Only a couple of tables were in use when I arrived but by the time I left it was pretty full, most people having made reservations. One area of the cafe has lovely comfy sofas so after my coffee and toasted tea cake I made myself at home and worked on my current embroidery project, a cross stitch panel of some street art I saw in Paris, for half an hour.
This coming weekend I’m looking forward to going to an exhibition of cross stitching at Towneley Hall near Burnley. I browsed the leaflets on the tables and found a booklet entitled Dippy on Tour. Ah, yes. I recalled that the Natural History Museum’s world famous diplodocus dinosaur is visiting Rochdale, his only stop in North West England. Well, this is half term week so I knew that the exhibit would be full of kiddies but, what the heck, it was only 8 minutes walk away. So off I went. I found my way easily by following the hoards of children with parents in tow. Yes, the place, Number One, Riverside, was packed but I got such a great feeling to see so many families braving the weather to show their children some natural history.
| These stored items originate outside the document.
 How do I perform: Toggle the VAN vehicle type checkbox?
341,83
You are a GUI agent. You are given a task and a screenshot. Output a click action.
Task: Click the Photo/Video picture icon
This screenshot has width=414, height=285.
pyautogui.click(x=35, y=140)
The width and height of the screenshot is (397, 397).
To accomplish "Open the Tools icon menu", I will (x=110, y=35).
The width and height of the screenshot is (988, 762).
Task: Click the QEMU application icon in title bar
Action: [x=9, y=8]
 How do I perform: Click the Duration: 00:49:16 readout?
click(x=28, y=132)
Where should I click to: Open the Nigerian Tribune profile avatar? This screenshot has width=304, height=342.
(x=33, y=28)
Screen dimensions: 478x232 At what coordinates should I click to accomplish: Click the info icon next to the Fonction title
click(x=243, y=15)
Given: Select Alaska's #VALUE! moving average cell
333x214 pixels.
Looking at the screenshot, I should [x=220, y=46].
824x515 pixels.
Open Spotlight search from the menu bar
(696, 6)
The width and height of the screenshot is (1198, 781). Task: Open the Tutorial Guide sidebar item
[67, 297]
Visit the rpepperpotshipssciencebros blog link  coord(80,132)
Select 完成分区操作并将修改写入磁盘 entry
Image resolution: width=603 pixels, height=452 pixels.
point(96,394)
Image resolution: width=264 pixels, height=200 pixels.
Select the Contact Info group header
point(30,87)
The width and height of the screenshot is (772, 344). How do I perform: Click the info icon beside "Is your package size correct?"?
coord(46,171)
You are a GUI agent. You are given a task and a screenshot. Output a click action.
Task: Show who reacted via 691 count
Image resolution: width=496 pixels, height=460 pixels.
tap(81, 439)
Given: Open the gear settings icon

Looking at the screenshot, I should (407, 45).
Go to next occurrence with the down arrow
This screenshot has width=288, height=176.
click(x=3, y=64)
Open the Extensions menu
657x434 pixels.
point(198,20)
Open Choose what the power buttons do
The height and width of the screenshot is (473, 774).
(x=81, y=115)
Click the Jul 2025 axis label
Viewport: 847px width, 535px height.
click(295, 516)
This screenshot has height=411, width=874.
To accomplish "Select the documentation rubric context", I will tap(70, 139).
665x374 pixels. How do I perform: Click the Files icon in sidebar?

Dippy was truly enormous. There can’t be many spaces where he can be displayed because of his size! Around him there were dinosaur books, dinosaur colouring pages, dinosaur jigsaws. Next week a leading Lego artist will be constructing a giant lego dinosaur and the Halle orchestra are coming to play their most monsterish music. And what’s more, the whole exhibit is free!
I headed back to the bus station, paying my respects to Gracie Fields, a Rochdale native who had associations with the same church as my Rochdale family. I was fortunate to get a seat on the bus – standing room only. I got off at Todmorden, popped into the library, went to the wool shop and arrived back home in time to watch another episode of Tony Robinson’s Coast to Coast series. I hiked that in 1980 something! I must dig out those photos.